=== Stored data ===
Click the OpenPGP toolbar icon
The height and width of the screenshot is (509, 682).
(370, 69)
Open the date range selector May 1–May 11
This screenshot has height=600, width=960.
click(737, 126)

=== WHAT YOU HAVE TO DO ===
Write the data out again in full. Match it word for word.

=== COMPLETED TASK ===
Click the OpenPGP toolbar icon
The height and width of the screenshot is (509, 682).
(370, 69)
Open the date range selector May 1–May 11
This screenshot has height=600, width=960.
click(737, 126)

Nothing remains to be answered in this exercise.